Return all the data, word for word.
SOURCE INFORMATION below:
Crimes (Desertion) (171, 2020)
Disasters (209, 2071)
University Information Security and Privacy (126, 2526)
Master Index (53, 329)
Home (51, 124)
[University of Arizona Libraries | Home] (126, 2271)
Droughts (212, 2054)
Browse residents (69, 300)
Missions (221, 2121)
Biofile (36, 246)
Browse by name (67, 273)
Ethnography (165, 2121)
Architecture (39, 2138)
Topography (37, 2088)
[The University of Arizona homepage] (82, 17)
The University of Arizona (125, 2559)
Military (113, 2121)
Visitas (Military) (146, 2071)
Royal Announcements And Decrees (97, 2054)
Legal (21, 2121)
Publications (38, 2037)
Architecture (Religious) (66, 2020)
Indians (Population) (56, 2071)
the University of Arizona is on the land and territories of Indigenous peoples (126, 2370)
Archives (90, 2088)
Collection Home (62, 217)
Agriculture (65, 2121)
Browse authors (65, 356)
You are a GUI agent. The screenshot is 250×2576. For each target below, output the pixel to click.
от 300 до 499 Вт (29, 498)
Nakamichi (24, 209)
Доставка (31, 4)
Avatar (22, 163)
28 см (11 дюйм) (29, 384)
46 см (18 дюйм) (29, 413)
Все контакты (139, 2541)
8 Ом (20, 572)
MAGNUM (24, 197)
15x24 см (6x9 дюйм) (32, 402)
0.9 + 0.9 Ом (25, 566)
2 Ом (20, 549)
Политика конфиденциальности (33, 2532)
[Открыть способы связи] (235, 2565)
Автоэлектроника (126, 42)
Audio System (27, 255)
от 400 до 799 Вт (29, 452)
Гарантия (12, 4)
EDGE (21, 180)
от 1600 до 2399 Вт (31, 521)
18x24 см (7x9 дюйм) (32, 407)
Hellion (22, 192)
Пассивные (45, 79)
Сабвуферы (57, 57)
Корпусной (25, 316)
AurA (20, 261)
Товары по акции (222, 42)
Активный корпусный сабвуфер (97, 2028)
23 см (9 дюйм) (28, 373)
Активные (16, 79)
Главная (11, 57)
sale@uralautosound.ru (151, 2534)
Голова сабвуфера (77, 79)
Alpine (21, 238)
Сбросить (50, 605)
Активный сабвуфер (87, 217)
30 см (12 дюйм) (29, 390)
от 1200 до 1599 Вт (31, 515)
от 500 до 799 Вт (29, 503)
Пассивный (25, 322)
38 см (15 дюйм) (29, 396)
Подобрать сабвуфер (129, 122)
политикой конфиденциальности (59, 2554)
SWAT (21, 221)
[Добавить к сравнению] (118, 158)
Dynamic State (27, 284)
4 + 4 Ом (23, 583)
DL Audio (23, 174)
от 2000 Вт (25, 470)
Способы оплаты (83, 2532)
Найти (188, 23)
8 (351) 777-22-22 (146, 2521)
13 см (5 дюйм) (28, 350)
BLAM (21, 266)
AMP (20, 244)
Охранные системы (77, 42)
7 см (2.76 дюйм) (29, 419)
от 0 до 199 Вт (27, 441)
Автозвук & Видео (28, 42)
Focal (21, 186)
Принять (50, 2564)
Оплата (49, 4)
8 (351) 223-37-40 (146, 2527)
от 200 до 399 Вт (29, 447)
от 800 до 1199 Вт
End of SOURCE INFORMATION.
RESPONSE BOX
Crimes (Desertion) (171, 2020)
Disasters (209, 2071)
University Information Security and Privacy (126, 2526)
Master Index (53, 329)
Home (51, 124)
[University of Arizona Libraries | Home] (126, 2271)
Droughts (212, 2054)
Browse residents (69, 300)
Missions (221, 2121)
Biofile (36, 246)
Browse by name (67, 273)
Ethnography (165, 2121)
Architecture (39, 2138)
Topography (37, 2088)
[The University of Arizona homepage] (82, 17)
The University of Arizona (125, 2559)
Military (113, 2121)
Visitas (Military) (146, 2071)
Royal Announcements And Decrees (97, 2054)
Legal (21, 2121)
Publications (38, 2037)
Architecture (Religious) (66, 2020)
Indians (Population) (56, 2071)
the University of Arizona is on the land and territories of Indigenous peoples (126, 2370)
Archives (90, 2088)
Collection Home (62, 217)
Agriculture (65, 2121)
Browse authors (65, 356)
You are a GUI agent. The screenshot is 250×2576. For each target below, output the pixel to click.
от 300 до 499 Вт (29, 498)
Nakamichi (24, 209)
Доставка (31, 4)
Avatar (22, 163)
28 см (11 дюйм) (29, 384)
46 см (18 дюйм) (29, 413)
Все контакты (139, 2541)
8 Ом (20, 572)
MAGNUM (24, 197)
15x24 см (6x9 дюйм) (32, 402)
0.9 + 0.9 Ом (25, 566)
2 Ом (20, 549)
Политика конфиденциальности (33, 2532)
[Открыть способы связи] (235, 2565)
Автоэлектроника (126, 42)
Audio System (27, 255)
от 400 до 799 Вт (29, 452)
Гарантия (12, 4)
EDGE (21, 180)
от 1600 до 2399 Вт (31, 521)
18x24 см (7x9 дюйм) (32, 407)
Hellion (22, 192)
Пассивные (45, 79)
Сабвуферы (57, 57)
Корпусной (25, 316)
AurA (20, 261)
Товары по акции (222, 42)
Активный корпусный сабвуфер (97, 2028)
23 см (9 дюйм) (28, 373)
Активные (16, 79)
Главная (11, 57)
sale@uralautosound.ru (151, 2534)
Голова сабвуфера (77, 79)
Alpine (21, 238)
Сбросить (50, 605)
Активный сабвуфер (87, 217)
30 см (12 дюйм) (29, 390)
от 1200 до 1599 Вт (31, 515)
от 500 до 799 Вт (29, 503)
Пассивный (25, 322)
38 см (15 дюйм) (29, 396)
Подобрать сабвуфер (129, 122)
политикой конфиденциальности (59, 2554)
SWAT (21, 221)
[Добавить к сравнению] (118, 158)
Dynamic State (27, 284)
4 + 4 Ом (23, 583)
DL Audio (23, 174)
от 2000 Вт (25, 470)
Способы оплаты (83, 2532)
Найти (188, 23)
8 (351) 777-22-22 (146, 2521)
13 см (5 дюйм) (28, 350)
BLAM (21, 266)
AMP (20, 244)
Охранные системы (77, 42)
7 см (2.76 дюйм) (29, 419)
от 0 до 199 Вт (27, 441)
Автозвук & Видео (28, 42)
Focal (21, 186)
Принять (50, 2564)
Оплата (49, 4)
8 (351) 223-37-40 (146, 2527)
от 200 до 399 Вт (29, 447)
от 800 до 1199 Вт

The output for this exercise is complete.